— BEGIN Given passage —

Architecture

  1. The whole picture
  2. SwiftUI menubar
  3. Capture
  4. Video encode/decode
  5. Tailscale integration
  6. Annotations
  7. Metadata
  8. Concurrency
  9. What’s not here

Tailscreen is small: a couple of dozen Swift files, one Go-built C archive, and no external services. Most of the interesting work happens in the video pipeline; everything else is plumbing.

The whole picture

TailscreenApp (@main)
  └─ AppState (@MainActor)
       ├─ TailscaleScreenShareServer
       │    └─ ScreenCapture → VideoEncoder → RTPPacket → UDP/7447
       │       + TCP/7447 (annotations + metadata)
       ├─ TailscaleScreenShareClient
       │    └─ UDP/7447 → RTP depacketize → VideoDecoder → MetalViewerRenderer
       │       + TCP/7447 (annotations out)
       ├─ TailscalePeerDiscovery   ── LocalAPI + TCP probe
       ├─ TailscaleIPNWatcher      ── IPN bus subscription
       ├─ TailscaleAuth            ── browser-based login
       └─ TailscreenMetadataService ── share name, resolution, request-to-share

If you’ve used a low-latency video stack before, this will look familiar. If you haven’t, the rest of this page is the tour.

SwiftUI menubar

TailscreenApp.swift is the @main entry point. It owns the menubar lifecycle and not much else. The actual coordinator is AppState.swift, which is @MainActor and holds the truth: are we sharing, are we connecting, who are the peers, which display.

MenuBarView.swift is where every SwiftUI view in the app lives. We deliberately did not split it into one-file-per-view; the view code is short enough that the cognitive cost of jumping between files would outweigh the cost of scrolling.

AppMenu.swift builds the native NSMenu (File → Disconnect, etc.) because some things SwiftUI’s MenuBarExtra still doesn’t do well in 2026.

The viewer window is a regular NSWindow and we hold it for the entire process lifetime. That’s not laziness — releasing it on disconnect raced with VideoToolbox/Metal teardown in autoreleasepool and crashed. Holding the window is the fix.

Capture

ScreenCapture.swift is a thin wrapper over ScreenCaptureKit. We capture at native Retina (2×) at a 60 fps target. The buffers come out as CVPixelBuffers and go straight into the encoder — no copies, no Swift heap allocations per frame. If you’re staring at the encoder wondering why it doesn’t make defensive copies, that’s why.

Video encode/decode

VideoEncoder.swift is VideoToolbox configured for the lowest latency we can talk it into:

  • HEVC by default, H.264 as a fallback. The sharer tries to set up a hardware HEVC encoder at startup; if VideoToolbox refuses (mostly older Intel Macs without HW HEVC), it transparently retries with H.264. The viewer doesn’t need to know in advance — it picks up the codec from the RTP payload type and configures the decoder on the fly.
  • Hardware encoder where available (everywhere on Apple Silicon).

— END Given passage —

> **What you have to do**: Can you update the Tailscreen architecture page by rewriting everything from "TailscreenApp.swift is the" down to "cost of scrolling.", with "coordinator" changed to "controller"?

— BEGIN Recorded information —

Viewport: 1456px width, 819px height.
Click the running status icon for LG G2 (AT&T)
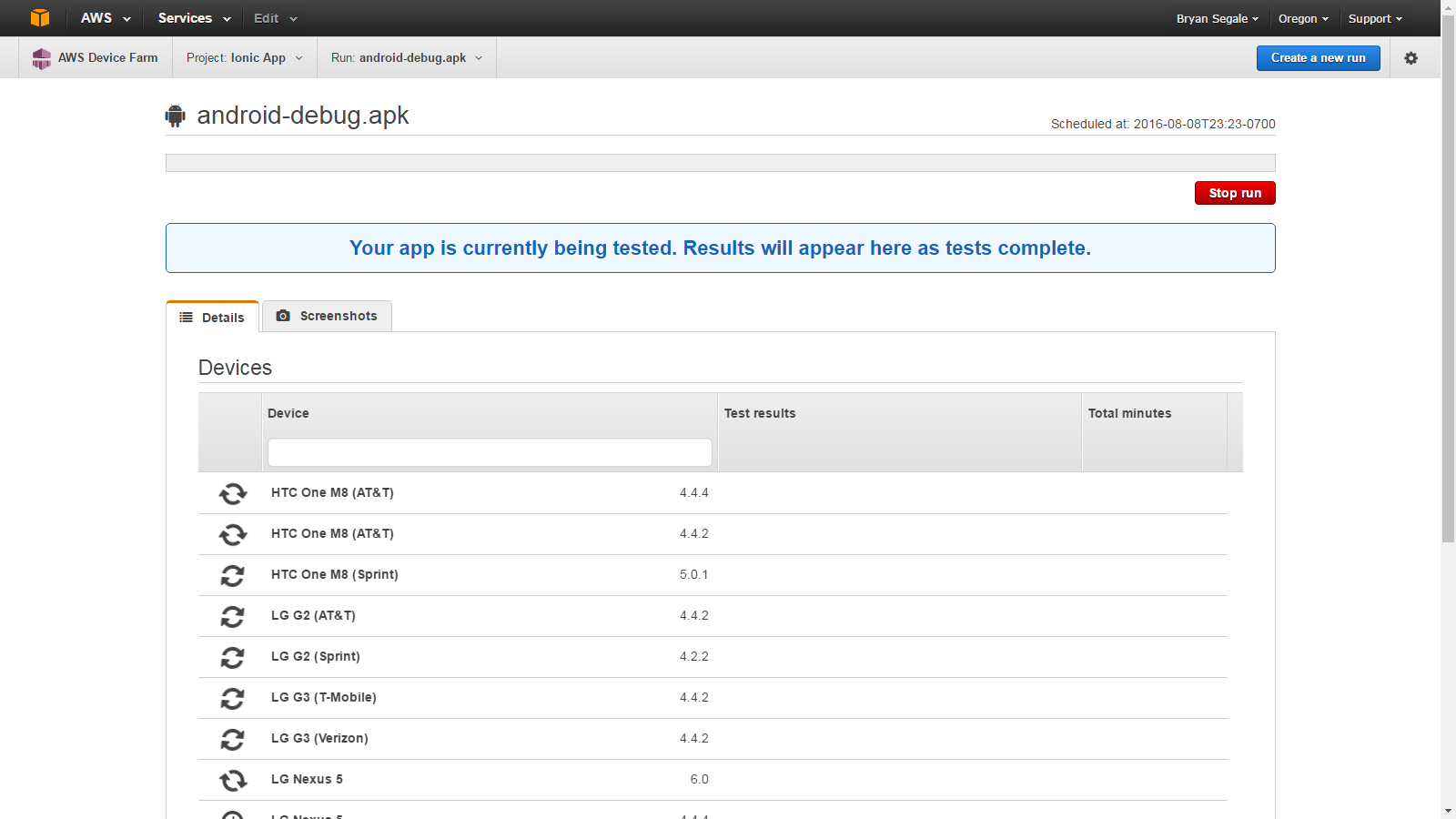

— END Recorded information —

> **Solved exercise**:
TailscreenApp.swift is the @main entry point. It owns the menubar lifecycle and not much else. The actual controller is AppState.swift, which is @MainActor and holds the truth: are we sharing, are we connecting, who are the peers, which display.

MenuBarView.swift is where every SwiftUI view in the app lives. We deliberately did not split it into one-file-per-view; the view code is short enough that the cognitive cost of jumping between files would outweigh the cost of scrolling.